Después de haber perdonado a Mauro Icardi por su desliz con la China Suárez, Wanda Nara aterrizó en la Argentina para abrir su primer local de cosméticos. Para su estadía contrató a un joven guardaespaldas con el que habría tenido una relación que va más allá de lo laboral, según contaron en el programa A la tarde.
“Lo invitó a una fiesta privada en Presidente Bar, que es donde Zaira le organizó la fiesta de cumpleaños sorpresa. Ahí estaba el granadero de guardia. Cuando la fiesta terminó, un grupo fue a seguir la reunión en el departamento de Wanda”, explicó el periodista Diego Estévez.
Una vez en la propiedad, ocurrió lo inesperado entre la jefa y su empleado: “El guardaespaldas supuestamente ingresó al cuarto y estaba Wanda en bata con su pelo mojado, como recién salida de la ducha”.
Al ser consultado sobre el tema, Agustín Longueira se limitó a dar declaraciones. "Primero se rió, no negó y ante la repregunta dijo ‘jaja ya está. Te conté todo’”, cerró Estévez.
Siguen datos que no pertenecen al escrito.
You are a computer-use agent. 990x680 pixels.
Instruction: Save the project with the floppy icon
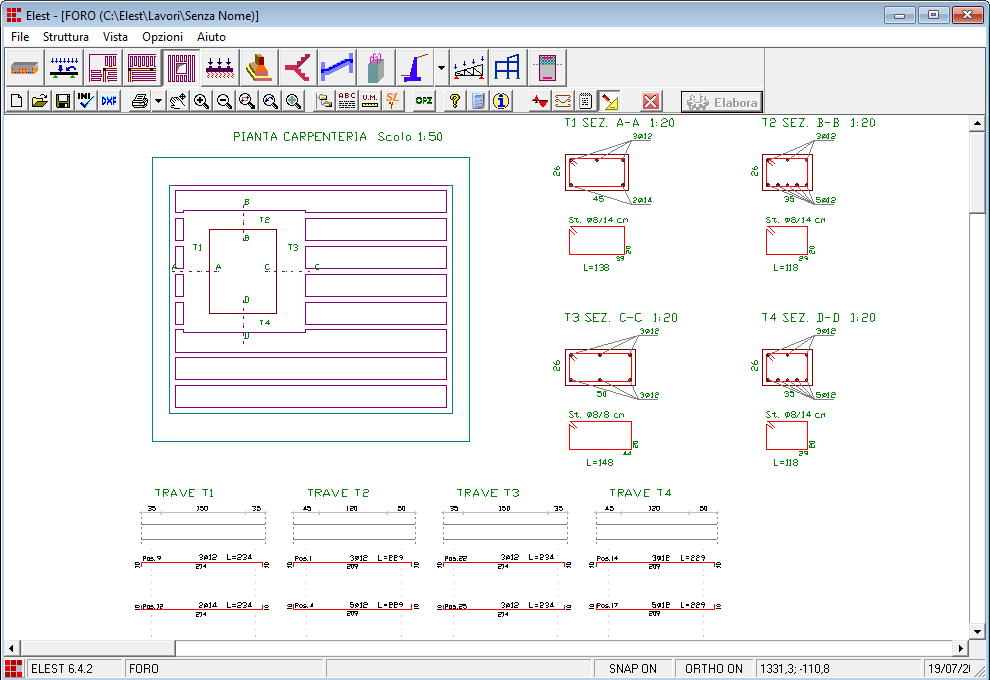[63, 101]
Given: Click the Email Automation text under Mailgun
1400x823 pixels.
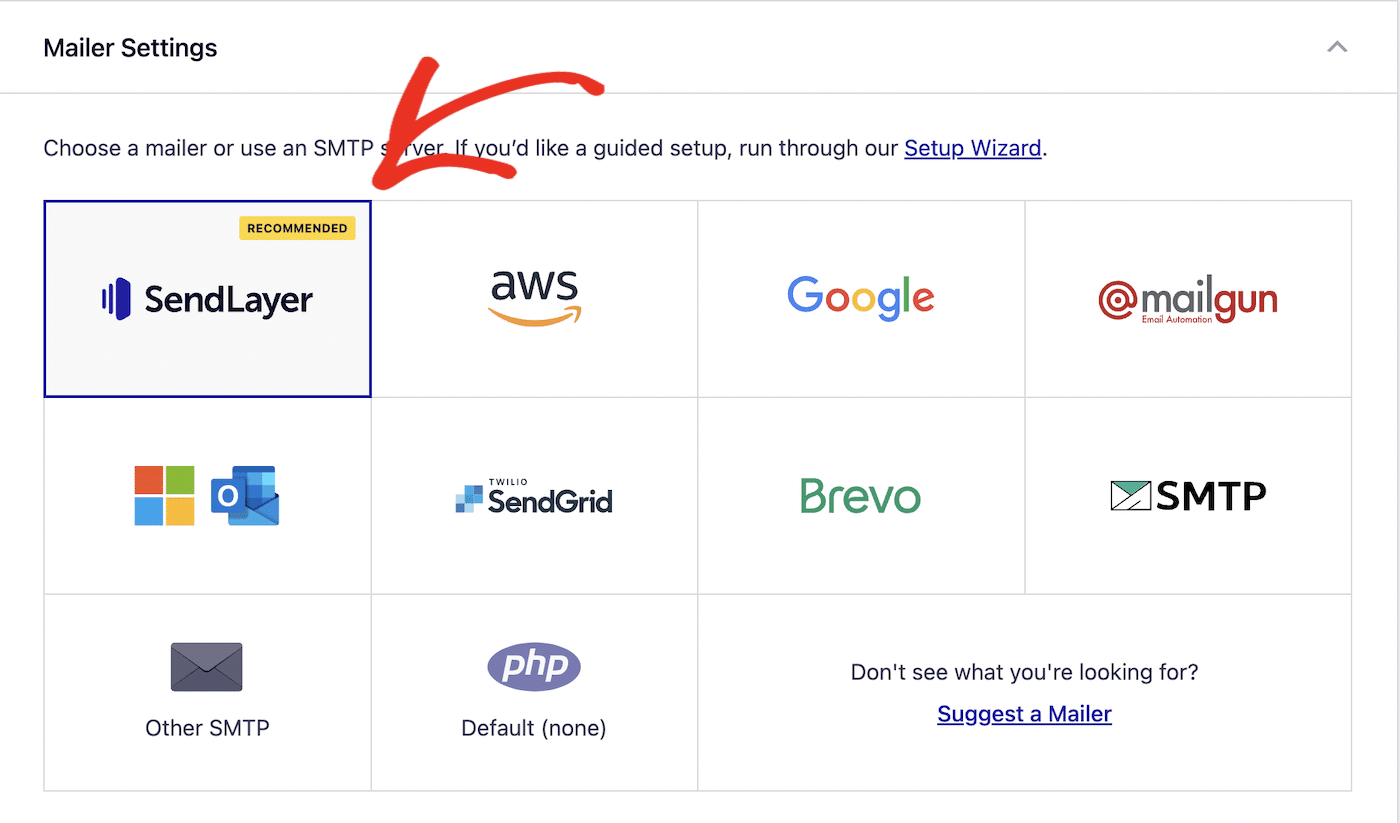Looking at the screenshot, I should coord(1177,319).
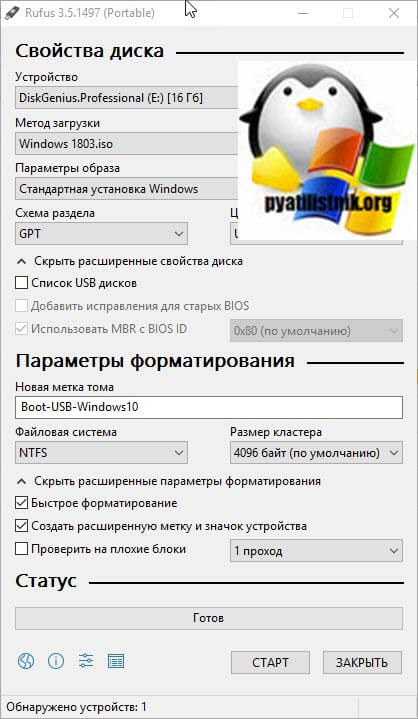Image resolution: width=418 pixels, height=719 pixels.
Task: Open the About info icon
Action: (56, 661)
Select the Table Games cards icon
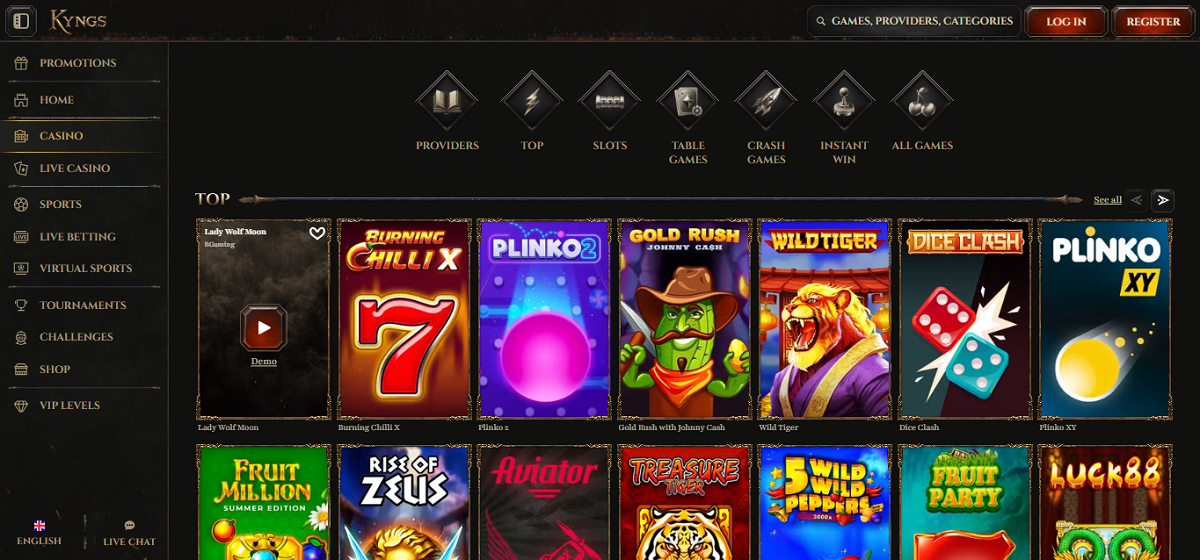 click(x=688, y=101)
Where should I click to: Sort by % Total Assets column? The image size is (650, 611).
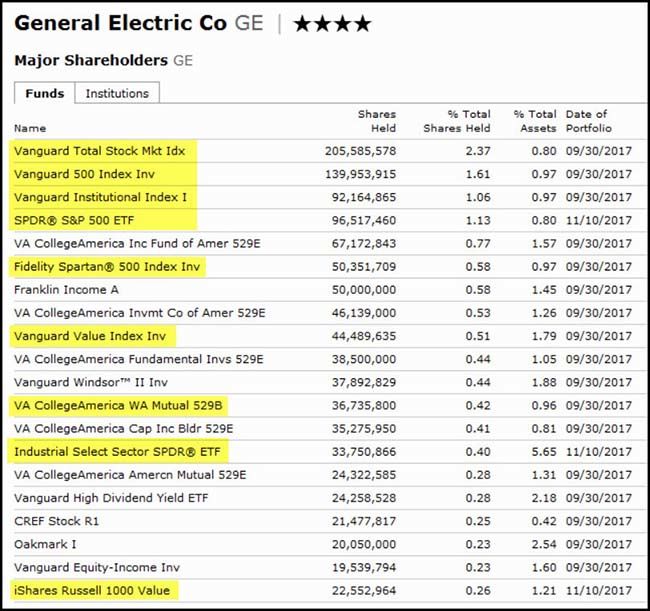[534, 121]
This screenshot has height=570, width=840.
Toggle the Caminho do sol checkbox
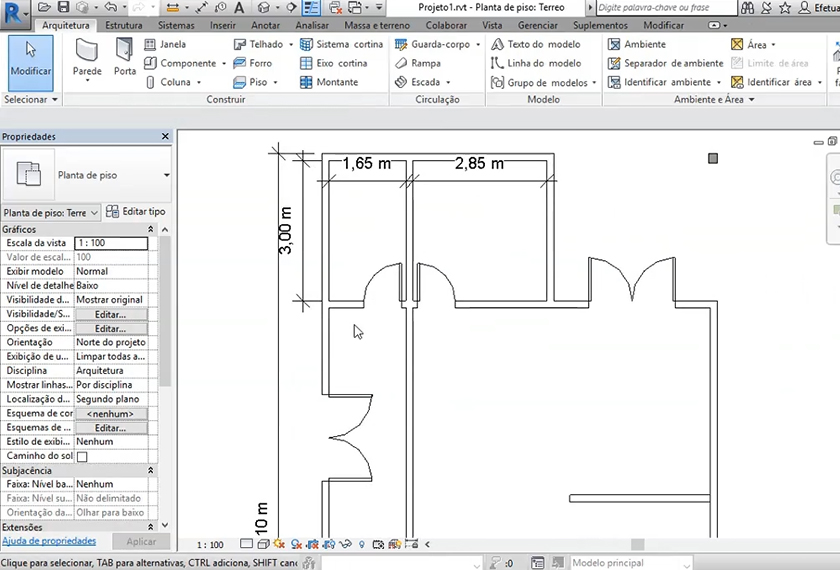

Ahora se conoció que el hombre ya tiene pasaje para reencontrarse con Wanda. Viajará próximamente a Francia y Mauro Icardi está enloquecido. El servicio de Agustín Longueira como guardaespaldas terminó en el momento que el futbolista del PSG llegó a la Argentina. Celoso y envuelto en un mar de sospechas, le pidió que se retirara de la propiedad y finalizara su compromiso laboral con la mayor de las Nara. Aunque esto ocurrió en diciembre, parece que la empresaria no puede olvidarse del exgranadero que se hizo viral en las redes por su atractivo.